Ministerial Meeting

South Korean Minister Kim Jong-deok (left) poses with Japan's Akihiro Ota (center) and their Chinese counterpart Li Jinzao (right) as they display their agreement after two days of meetings in Tokyo on Sunday.
South Korean Minister Kim Jong-deok (left) poses with Japan's Akihiro Ota (center) and their Chinese counterpart Li Jinzao (right) as they display their agreement after two days of meetings in Tokyo on Sunday.

 

South Korea, China, and Japan had trilateral talks on the 12th to boost the three countries’ tourism, increasing visitor numbers among the three neighbors to up to 30 million in 2020, from about 20 million in 2014.

The tourism ministers from South Korea, China, and Japan met to hold a tourism ministers’ meeting in Tokyo to launch a joint tourism project and announce a joint statement. According to the agreement, so-called the Visit East Asia Campaign, the three are to make tourism combinations to attract visitors beyond East Asia, increasing the total number of visitors among the nearby countries.

At the meeting, South Korean Culture, Sports and Tourism Minister Kim Jong-deok; Chinese National Tourism Administration Chairman Li Jinzao; and Land, Infrastructure, Transport and Tourism Minister Akihiro Ota have separately called for measures to prevent problems arising from different daily habits to ensure the safety of tourists.

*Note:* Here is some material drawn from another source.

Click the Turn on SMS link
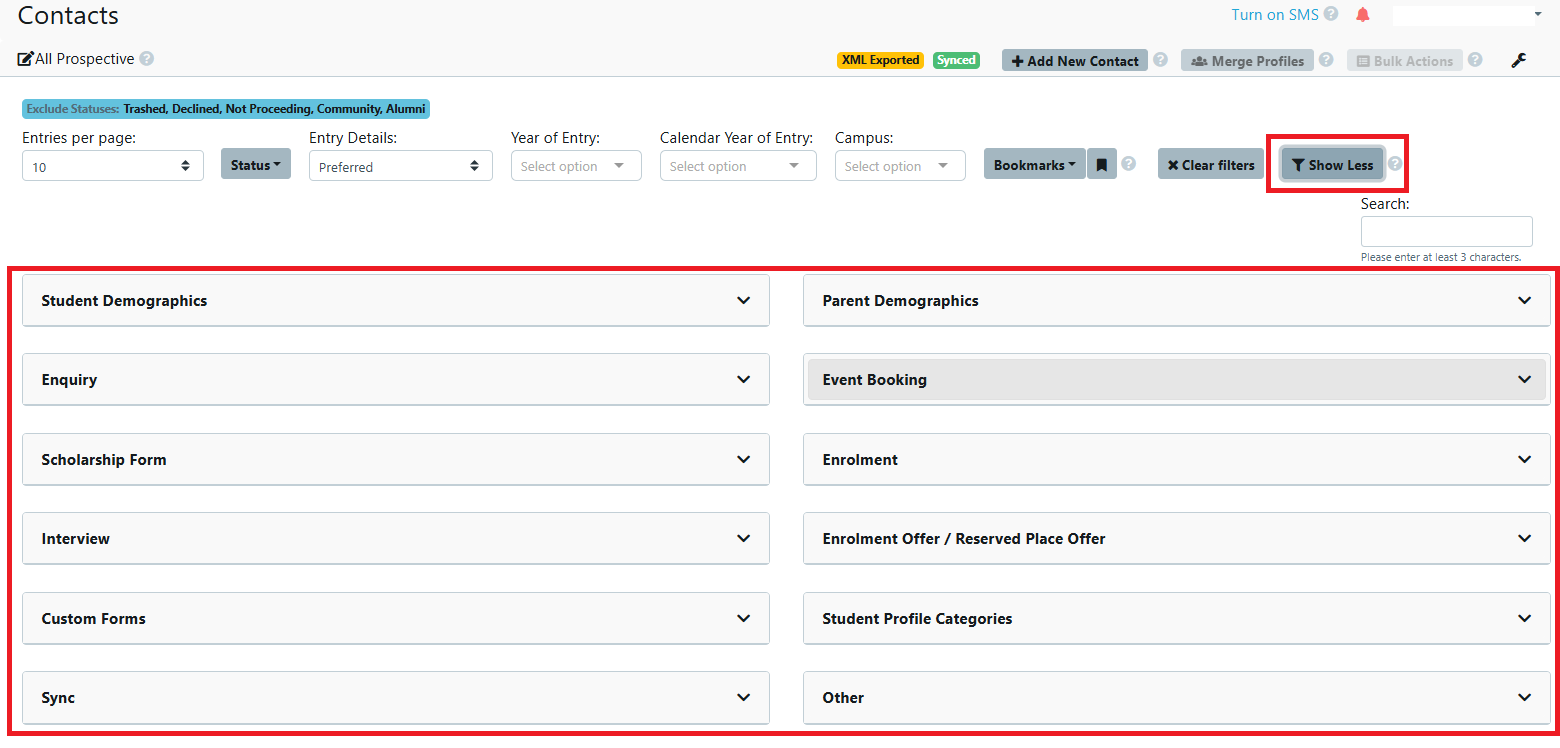 click(x=1274, y=15)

The three-way ministerial talks released an announcement that the three countries will jointly attract tourists from Europe, the United States, and elsewhere during such occasions as the 2018 Pyeongchang Winter Olympics and the 2020 Tokyo Summer Olympics and Paralympics. In a bid to expand mutual exchanges among the three countries, they made an agreement to increase flights and cruise ship trips, and to make an effort to accelerate improvements in their domestic transportation and telecommunication systems.  

Before the trilateral meeting, South Korean Culture, Sports and Tourism Minister Kim Jong-deok and his Chinese counterpart Li Jinzao held a bilateral meeting to cooperate with each other to increase the number of personal exchanges between the two countries to 20 million at an early stage. And the two also signed an MOU to successfully boost the upcoming “Korea-China Tourist Years” of 2015 and 2016.

And at the meeting with the Japanese minister, Kim agreed for a tourism business partnership for 10 joint projects, including the resurrection of the old road of the Korean delegation to Japan marking the 50th anniversary of the establishment of Korea-Japan diplomatic relations.